The problem is very challenging,
for a number of reasons: labelling videos is an ambiguous task, as the same sequence can be assigned different verbal descriptions by different
human observers; different motions can carry the same meaning (inherent variability); nuisance factors such as viewpoint, illumination variations,
occlusion (as parts of the moving person can be hidden behind objects or other people) further complicate recognition.
In addition, traditional
action recognition benchmarks are based on a 'batch' philosophy: it is assumed that a single action is present within each video, and videos are
processed as a whole, typically via algorithms which require entire days to be completed. This can be ok for tasks such as video browsing and
retrieval over the internet (although speed is a huge issue there), but is completely unacceptable for a number of real world applications which
require a prompt, real-time interpretation of what is going on.
Examples are: human-robot and human-machine interaction (using gestures to send commands to a computer or a robot), surveillance (detecting
potentially dangerous actions or events in live feeds), car driver's monitoring (monitoring the level of attention, or responding to gestural
commands), gaming (interpreting the body language of a video game player), intelligent vehicles (understanding the behaviour of pedestrians and
other vehicles in the vicinity of a car).

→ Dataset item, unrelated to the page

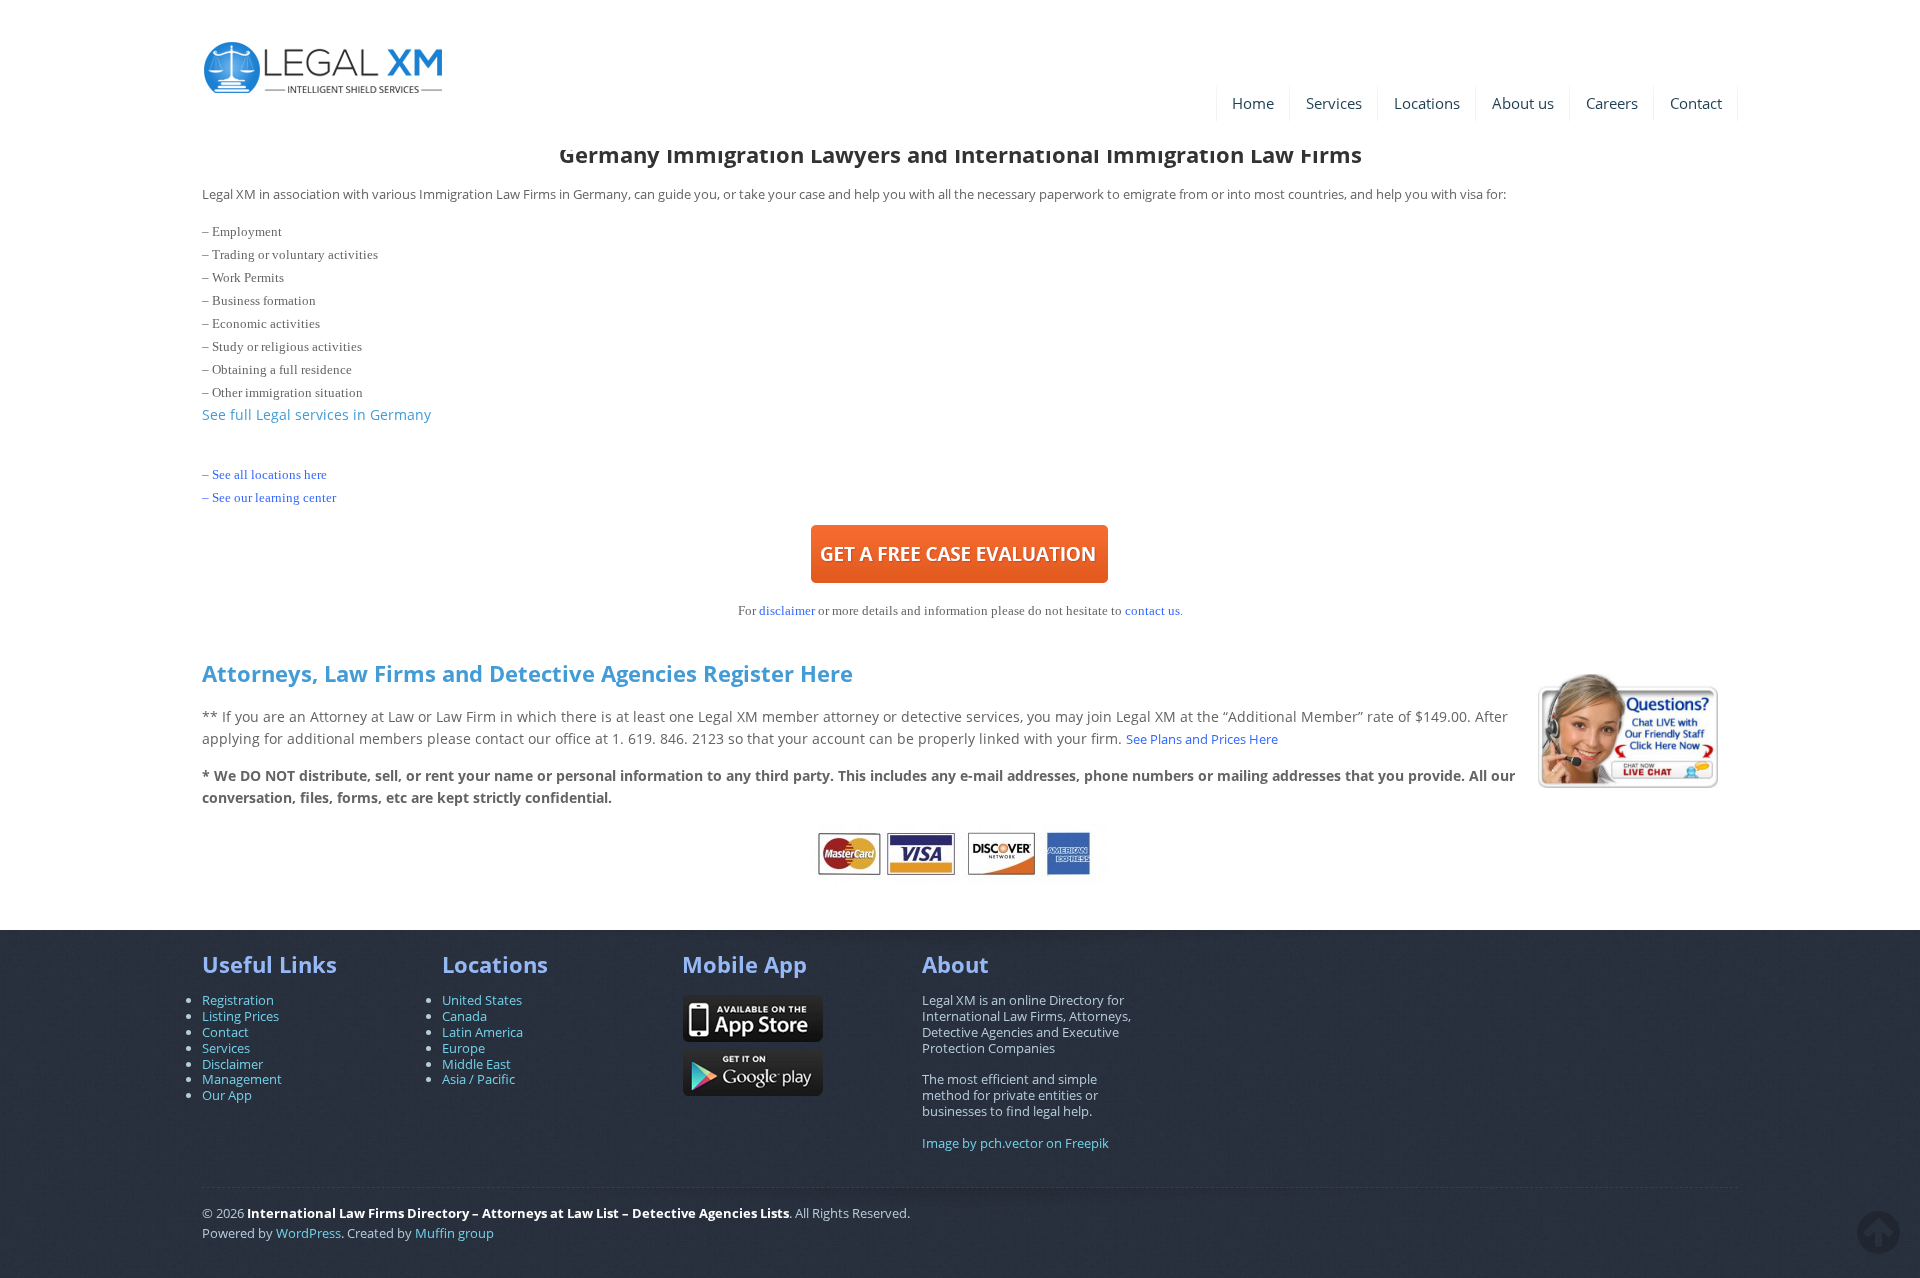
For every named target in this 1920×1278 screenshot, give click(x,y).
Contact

Consequently, a new paradigm of 'online', 'real-time' action recognition is rapidly emerging, and is likely to shape the field in coming years.
The AI and Vision group is already building on its multi-year experience in batch action recognition to expand towards online recognition, based
on two distinct approaches: one based on the application of novel 'deep learning' neural networks to automatically segmented video regions, the
other resting on continually updating an approximation of the space of 'feature' measurements extracted from images, via a set of balls of radius
which depends on how difficult classification is within that region of the space.